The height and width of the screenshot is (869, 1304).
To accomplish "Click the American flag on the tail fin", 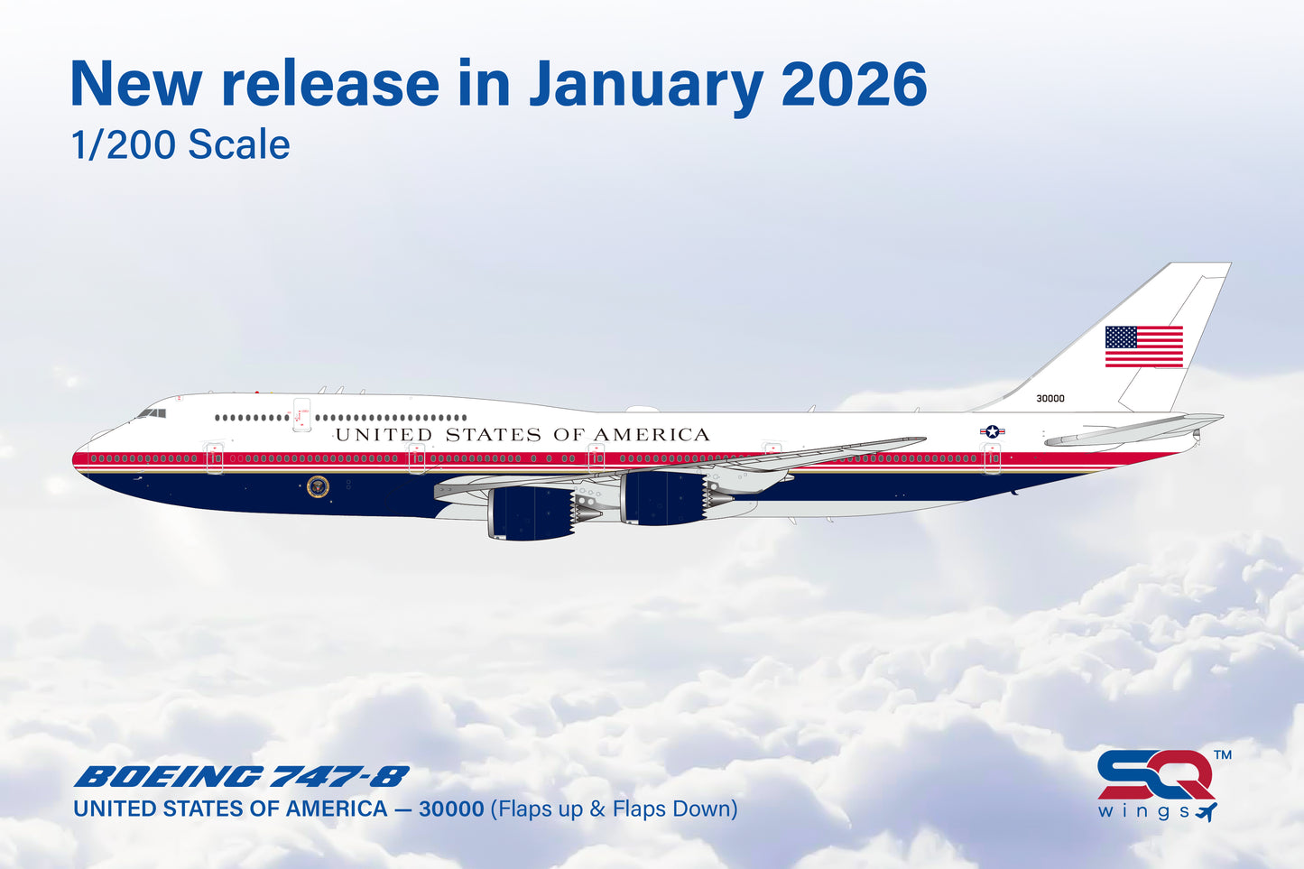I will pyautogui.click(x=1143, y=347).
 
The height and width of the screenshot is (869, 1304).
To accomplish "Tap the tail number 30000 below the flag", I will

--

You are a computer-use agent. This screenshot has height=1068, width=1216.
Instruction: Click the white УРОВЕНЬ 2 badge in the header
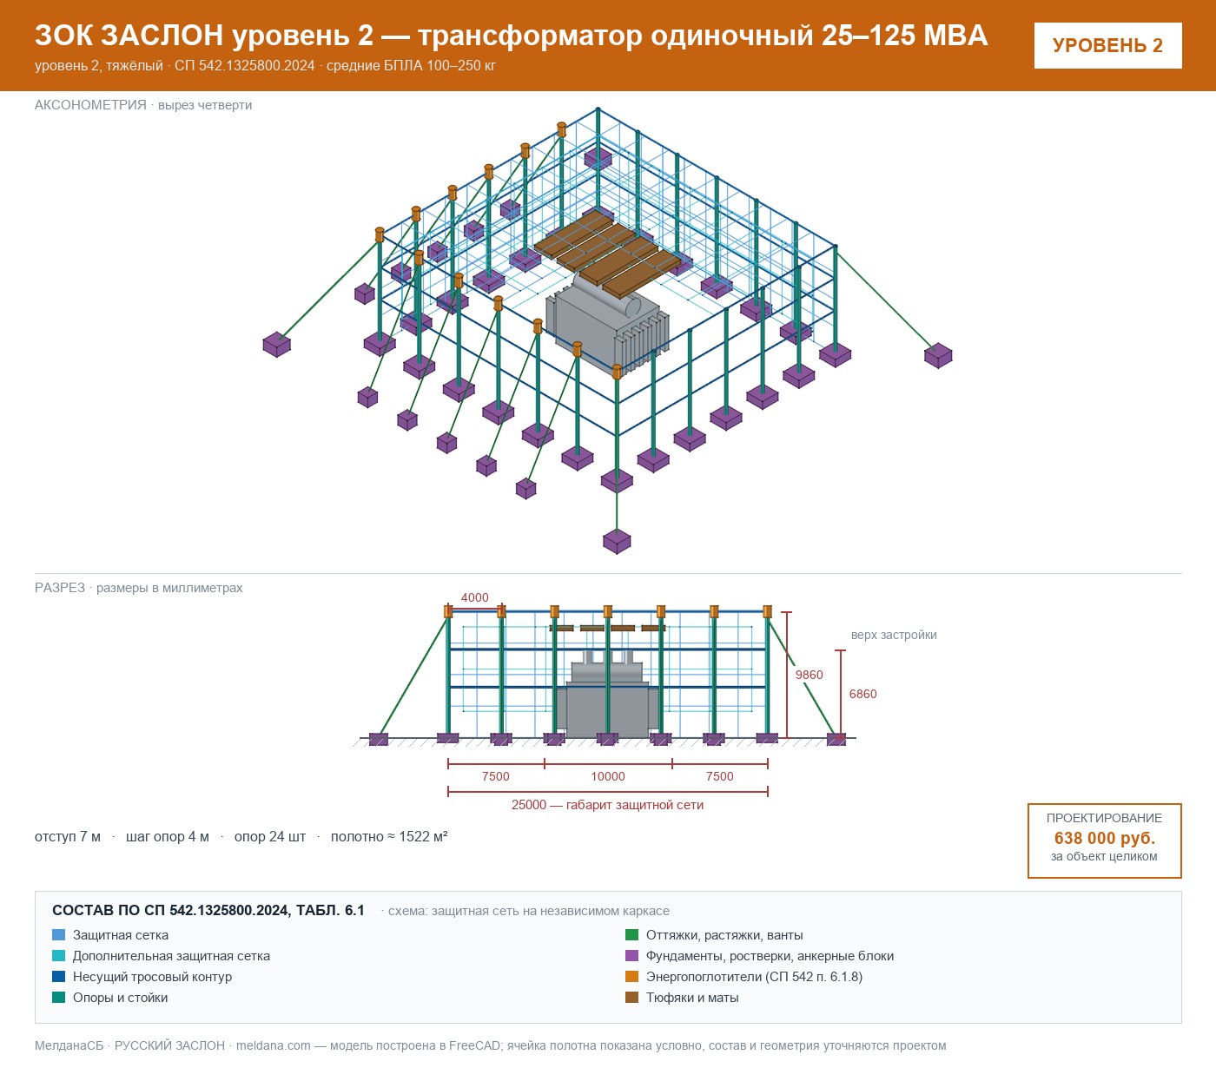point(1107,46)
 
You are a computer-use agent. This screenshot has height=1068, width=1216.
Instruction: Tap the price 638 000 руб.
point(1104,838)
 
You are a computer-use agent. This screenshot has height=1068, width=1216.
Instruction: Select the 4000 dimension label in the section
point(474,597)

> [Exercice]
Rassemblez toutes les lignes ci-dessus qui contiennent le mot « Instruction », puis recopiez-les sans rien y changer.

> [Réponse écrite]
Instruction: Click the white УРОВЕНЬ 2 badge in the header
Instruction: Tap the price 638 000 руб.
Instruction: Select the 4000 dimension label in the section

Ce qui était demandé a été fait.